The first point is that the classification of symplectic surfaces can not be simpler than the classification of surfaces up to a diffeo. And the classification up to a diffeo of non-compact surfaces is quite a delicate subject. It is desribed for example in the paper http://www.jstor.org/pss/1993768, 1963, ON THE CLASSIFICATION OF NONCOMPACT SURFACES, IAN RICHARDS. In particular one phenomena apears here -- a certain ideal boundry of the surface. This idel boundary is a totally disconnected, compact separable space. I guess a good illustration will be a disk from which we throw away a Cantor set on the x axis, Cantor set been the ideal boundary.

Let us give now some examples that illustrate the additional phenomena that happen for non-compact surfaces, if we take in account the symplectic form. First of all there is the simplest case when the surface has finite topological type. In this case we have two topological invariants, the fundamental group, a free group on $n$ generators plus the number of punctures (or boundary components) $m$. In this case a complete classification of symplectic forms can be given. Either the surface has a bouned are $A$, in this case this area is the only invariant. Or it has an infinite area. In this case there are $m$ types of surfaces.
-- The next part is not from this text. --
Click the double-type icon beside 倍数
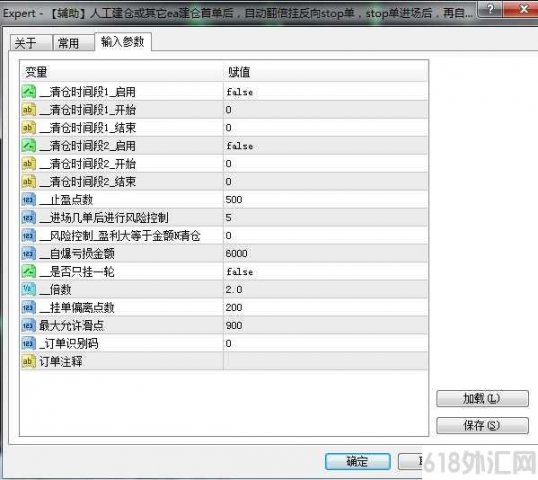 click(x=28, y=289)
Namely for every boundary (or puncture) we can check if it has on open neighborhood that his finite area, or not. The number of components near which the area is unbounded can be any between $1$ and $m$.

Example. Consider $S^2$ with two delited points. Then either it has finite area, or it is symplectomorphic to an infinite cylinder $S^1times R^1$ with the form $ds wedge dt$, or it is symplectomorphic to $R^2setminus 0$, with the form $dxwedge dy$.
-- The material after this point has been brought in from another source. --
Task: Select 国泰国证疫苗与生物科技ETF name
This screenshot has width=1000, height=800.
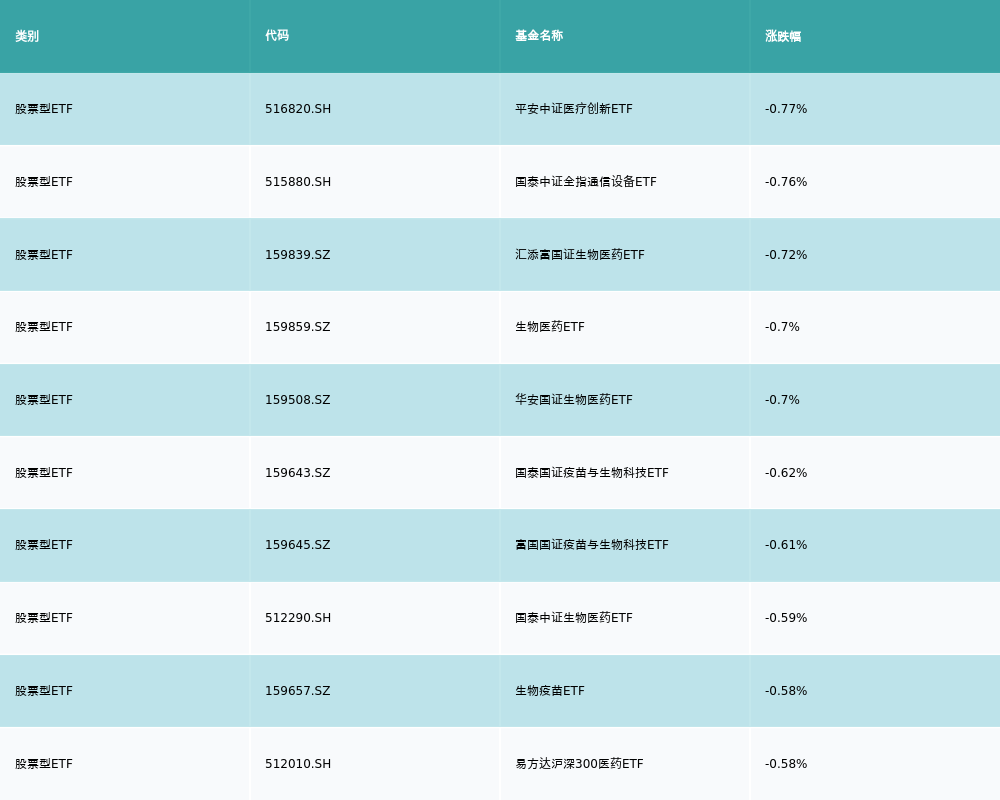Action: pyautogui.click(x=592, y=473)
If the number of punctures is countable, and every puncture has a neighborhood that is diffeomorphic to a punctured disk, then the situation should be very similar to what I have described above. Namely 1) the area can be bounded. 2) The number of UNBOUNDED punctures for wich every neighborhood has infinite area is bounded, in such surfaces are enumerated by natural numbers. 3) The number of unbounded punctures is infinite, in this case we just need to cound the number of bounded punctures, that can be finite of inifinite.

CONJECTURE. Here is the conjecture telling what should be the complete answer to the question.
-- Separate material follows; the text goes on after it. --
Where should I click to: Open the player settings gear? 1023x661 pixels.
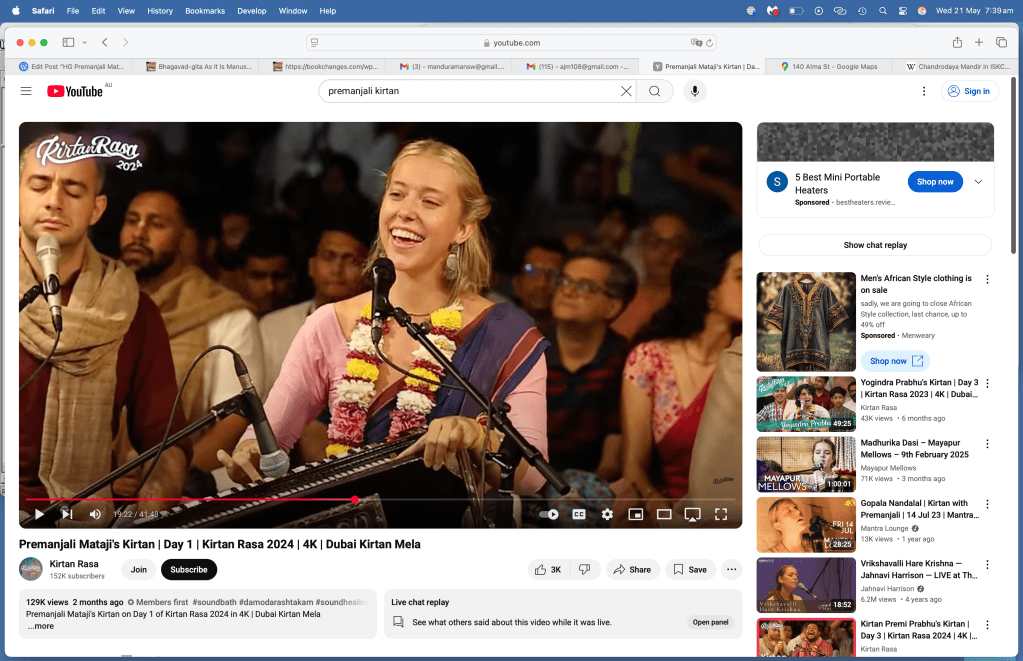(x=607, y=514)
Take a non-compact surface. Then the set of symplectic structures of infinite area on it is in one to one correspondence with closed non-empty subsets of its ideal boundary.
For every bounded A>0 there is a unique symplectic strucutre on the surface with given area.

In the case of a surface with puncutres, the ideal boundary is just the union of punctures. Below the statement of this conjecture is proven for some simplest examples of surfaces. I think, that the general case should not be much different.

For the simple examples that I have descirbed the proof should be ALMOST identical to Moser's argument. Indeed the simplest examples have the following property:
these surfaces can be decomposed in a countable union of compact pieces, all of which apart from one piece are annuli, and one piece is a compact surface with a boundary. Now, on a compact surface with a boundary (as well as on the cylinder) the symplectic form is uniquely defined by its area -- this can be done by Moser argument (we need that in a neighbrohood of each boundary the symplectic form is strandard, which is automatic in our case). Now the symplectomorphism can be constructed inductively.

Consider for example the case of $R^2$ of infinite area. We can take any exostion of $R^2$ by cylinders. For example we indroduce some coordinates on $R^2$, and conisder cylinders of radiuce $n,n+1$. We don't care what is the exact expression of w. The crucial thing for us is that the sum of areas tends to infinity. Now we take the standard $R^2$ and take a decompositon in concetnric cylinders of needed area. Then define the symplectomorphism from the standrd $R^2$ cylinder by cylinder. For the class of surfaces, that I dealed with same thing should work. Though I am not sure that this is the best "proof" of the statement.

I think it is not hard to prove this conjecture as well in the case of the complement to a Cantor set in the unit disk.